- [RECORDS FOR THE EXERCISE]:
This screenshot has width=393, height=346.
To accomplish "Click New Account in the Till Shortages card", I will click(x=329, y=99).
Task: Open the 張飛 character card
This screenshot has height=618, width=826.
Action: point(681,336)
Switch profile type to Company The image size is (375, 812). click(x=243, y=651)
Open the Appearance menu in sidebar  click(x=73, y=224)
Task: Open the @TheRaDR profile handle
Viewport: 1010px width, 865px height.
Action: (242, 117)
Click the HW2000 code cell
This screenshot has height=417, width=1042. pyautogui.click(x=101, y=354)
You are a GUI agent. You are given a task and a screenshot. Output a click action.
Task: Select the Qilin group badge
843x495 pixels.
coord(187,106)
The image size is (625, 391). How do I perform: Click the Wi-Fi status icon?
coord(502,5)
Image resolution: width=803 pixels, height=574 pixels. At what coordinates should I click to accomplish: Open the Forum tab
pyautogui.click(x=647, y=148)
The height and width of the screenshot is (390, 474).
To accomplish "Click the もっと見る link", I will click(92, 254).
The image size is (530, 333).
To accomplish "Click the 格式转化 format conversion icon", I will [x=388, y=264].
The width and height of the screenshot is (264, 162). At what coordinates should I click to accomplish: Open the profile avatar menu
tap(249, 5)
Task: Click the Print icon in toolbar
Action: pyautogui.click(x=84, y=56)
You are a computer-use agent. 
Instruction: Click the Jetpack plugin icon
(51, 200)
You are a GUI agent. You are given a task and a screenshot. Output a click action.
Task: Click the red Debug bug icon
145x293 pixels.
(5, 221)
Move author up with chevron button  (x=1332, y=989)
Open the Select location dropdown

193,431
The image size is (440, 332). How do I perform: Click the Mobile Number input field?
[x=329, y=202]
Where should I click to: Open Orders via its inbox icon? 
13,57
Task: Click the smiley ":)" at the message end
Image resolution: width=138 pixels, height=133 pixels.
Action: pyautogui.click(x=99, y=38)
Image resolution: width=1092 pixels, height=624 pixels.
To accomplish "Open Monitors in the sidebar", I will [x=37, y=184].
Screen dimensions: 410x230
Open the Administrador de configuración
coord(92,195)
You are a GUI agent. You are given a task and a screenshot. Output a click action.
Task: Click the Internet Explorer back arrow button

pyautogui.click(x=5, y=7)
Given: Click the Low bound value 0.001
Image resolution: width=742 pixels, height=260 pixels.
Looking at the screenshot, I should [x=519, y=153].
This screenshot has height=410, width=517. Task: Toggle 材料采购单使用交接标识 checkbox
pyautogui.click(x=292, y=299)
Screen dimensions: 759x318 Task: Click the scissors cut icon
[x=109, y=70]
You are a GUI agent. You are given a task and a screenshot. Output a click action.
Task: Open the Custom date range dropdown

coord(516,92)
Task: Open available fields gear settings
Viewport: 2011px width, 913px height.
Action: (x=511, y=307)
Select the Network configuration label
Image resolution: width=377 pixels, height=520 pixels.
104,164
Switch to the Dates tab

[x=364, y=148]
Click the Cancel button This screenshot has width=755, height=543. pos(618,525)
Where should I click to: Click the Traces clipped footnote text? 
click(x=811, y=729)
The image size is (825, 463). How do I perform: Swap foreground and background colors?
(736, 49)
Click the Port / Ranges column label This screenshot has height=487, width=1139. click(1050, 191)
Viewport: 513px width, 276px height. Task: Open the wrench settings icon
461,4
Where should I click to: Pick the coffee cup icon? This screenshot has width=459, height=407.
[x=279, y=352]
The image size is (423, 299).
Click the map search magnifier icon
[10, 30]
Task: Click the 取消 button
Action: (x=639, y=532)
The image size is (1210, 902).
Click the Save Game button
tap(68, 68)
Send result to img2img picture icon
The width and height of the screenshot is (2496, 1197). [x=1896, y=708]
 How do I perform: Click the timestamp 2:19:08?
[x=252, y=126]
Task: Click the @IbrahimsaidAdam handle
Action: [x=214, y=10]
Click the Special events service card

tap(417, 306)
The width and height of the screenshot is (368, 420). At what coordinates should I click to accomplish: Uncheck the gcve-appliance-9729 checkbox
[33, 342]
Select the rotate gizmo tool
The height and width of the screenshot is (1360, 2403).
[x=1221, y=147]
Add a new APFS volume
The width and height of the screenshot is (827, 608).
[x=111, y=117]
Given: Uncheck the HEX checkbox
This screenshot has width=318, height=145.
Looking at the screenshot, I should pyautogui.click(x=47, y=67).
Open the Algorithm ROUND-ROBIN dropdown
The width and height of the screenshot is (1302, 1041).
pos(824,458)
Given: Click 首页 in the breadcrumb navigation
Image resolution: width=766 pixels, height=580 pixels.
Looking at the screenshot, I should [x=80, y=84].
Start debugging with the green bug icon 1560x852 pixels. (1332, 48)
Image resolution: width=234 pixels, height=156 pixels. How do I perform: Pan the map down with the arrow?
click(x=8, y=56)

- [REQUIRED WORK]:
Convert every line of the data above into a JSON list of strings, one string per line, leaving out blank lines.

- [FINISHED TASK]:
[
  "This screenshot has width=393, height=346.",
  "To accomplish \"Click New Account in the Till Shortages card\", I will click(x=329, y=99).",
  "Task: Open the 張飛 character card",
  "This screenshot has height=618, width=826.",
  "Action: point(681,336)",
  "Switch profile type to Company The image size is (375, 812). click(x=243, y=651)",
  "Open the Appearance menu in sidebar  click(x=73, y=224)",
  "Task: Open the @TheRaDR profile handle",
  "Viewport: 1010px width, 865px height.",
  "Action: (242, 117)",
  "Click the HW2000 code cell",
  "This screenshot has height=417, width=1042. pyautogui.click(x=101, y=354)",
  "You are a GUI agent. You are given a task and a screenshot. Output a click action.",
  "Task: Select the Qilin group badge",
  "843x495 pixels.",
  "coord(187,106)",
  "The image size is (625, 391). How do I perform: Click the Wi-Fi status icon?",
  "coord(502,5)",
  "Image resolution: width=803 pixels, height=574 pixels. At what coordinates should I click to accomplish: Open the Forum tab",
  "pyautogui.click(x=647, y=148)",
  "The height and width of the screenshot is (390, 474).",
  "To accomplish \"Click the もっと見る link\", I will click(92, 254).",
  "The image size is (530, 333).",
  "To accomplish \"Click the 格式转化 format conversion icon\", I will [x=388, y=264].",
  "The width and height of the screenshot is (264, 162). At what coordinates should I click to accomplish: Open the profile avatar menu",
  "tap(249, 5)",
  "Task: Click the Print icon in toolbar",
  "Action: pyautogui.click(x=84, y=56)",
  "You are a computer-use agent. ",
  "Instruction: Click the Jetpack plugin icon",
  "(51, 200)",
  "You are a GUI agent. You are given a task and a screenshot. Output a click action.",
  "Task: Click the red Debug bug icon",
  "145x293 pixels.",
  "(5, 221)",
  "Move author up with chevron button  (x=1332, y=989)",
  "Open the Select location dropdown",
  "193,431",
  "The image size is (440, 332). How do I perform: Click the Mobile Number input field?",
  "[x=329, y=202]",
  "Where should I click to: Open Orders via its inbox icon? ",
  "13,57",
  "Task: Click the smiley \":)\" at the message end",
  "Image resolution: width=138 pixels, height=133 pixels.",
  "Action: pyautogui.click(x=99, y=38)",
  "Image resolution: width=1092 pixels, height=624 pixels.",
  "To accomplish \"Open Monitors in the sidebar\", I will [x=37, y=184].",
  "Screen dimensions: 410x230",
  "Open the Administrador de configuración",
  "coord(92,195)",
  "You are a GUI agent. You are given a task and a screenshot. Output a click action.",
  "Task: Click the Internet Explorer back arrow button",
  "pyautogui.click(x=5, y=7)",
  "Given: Click the Low bound value 0.001",
  "Image resolution: width=742 pixels, height=260 pixels.",
  "Looking at the screenshot, I should [x=519, y=153].",
  "This screenshot has height=410, width=517. Task: Toggle 材料采购单使用交接标识 checkbox",
  "pyautogui.click(x=292, y=299)",
  "Screen dimensions: 759x318 Task: Click the scissors cut icon",
  "[x=109, y=70]",
  "You are a GUI agent. You are given a task and a screenshot. Output a click action.",
  "Task: Open the Custom date range dropdown",
  "coord(516,92)",
  "Task: Open available fields gear settings",
  "Viewport: 2011px width, 913px height.",
  "Action: (x=511, y=307)",
  "Select the Network configuration label",
  "Image resolution: width=377 pixels, height=520 pixels.",
  "104,164",
  "Switch to the Dates tab",
  "[x=364, y=148]",
  "Click the Cancel button This screenshot has width=755, height=543. pos(618,525)",
  "Where should I click to: Click the Traces clipped footnote text? ",
  "click(x=811, y=729)",
  "The image size is (825, 463). How do I perform: Swap foreground and background colors?",
  "(736, 49)",
  "Click the Port / Ranges column label This screenshot has height=487, width=1139. click(1050, 191)",
  "Viewport: 513px width, 276px height. Task: Open the wrench settings icon",
  "461,4",
  "Where should I click to: Pick the coffee cup icon? This screenshot has width=459, height=407.",
  "[x=279, y=352]",
  "The image size is (423, 299).",
  "Click the map search magnifier icon",
  "[10, 30]",
  "Task: Click the 取消 button",
  "Action: (x=639, y=532)",
  "The image size is (1210, 902).",
  "Click the Save Game button",
  "tap(68, 68)",
  "Send result to img2img picture icon",
  "The width and height of the screenshot is (2496, 1197). [x=1896, y=708]",
  " How do I perform: Click the timestamp 2:19:08?",
  "[x=252, y=126]",
  "Task: Click the @IbrahimsaidAdam handle",
  "Action: [x=214, y=10]",
  "Click the Special events service card",
  "tap(417, 306)",
  "The width and height of the screenshot is (368, 420). At what coordinates should I click to accomplish: Uncheck the gcve-appliance-9729 checkbox",
  "[33, 342]",
  "Select the rotate gizmo tool",
  "The height and width of the screenshot is (1360, 2403).",
  "[x=1221, y=147]",
  "Add a new APFS volume",
  "The width and height of the screenshot is (827, 608).",
  "[x=111, y=117]",
  "Given: Uncheck the HEX checkbox",
  "This screenshot has width=318, height=145.",
  "Looking at the screenshot, I should pyautogui.click(x=47, y=67).",
  "Open the Algorithm ROUND-ROBIN dropdown",
  "The width and height of the screenshot is (1302, 1041).",
  "pos(824,458)",
  "Given: Click 首页 in the breadcrumb navigation",
  "Image resolution: width=766 pixels, height=580 pixels.",
  "Looking at the screenshot, I should [x=80, y=84].",
  "Start debugging with the green bug icon 1560x852 pixels. (1332, 48)",
  "Image resolution: width=234 pixels, height=156 pixels. How do I perform: Pan the map down with the arrow?",
  "click(x=8, y=56)"
]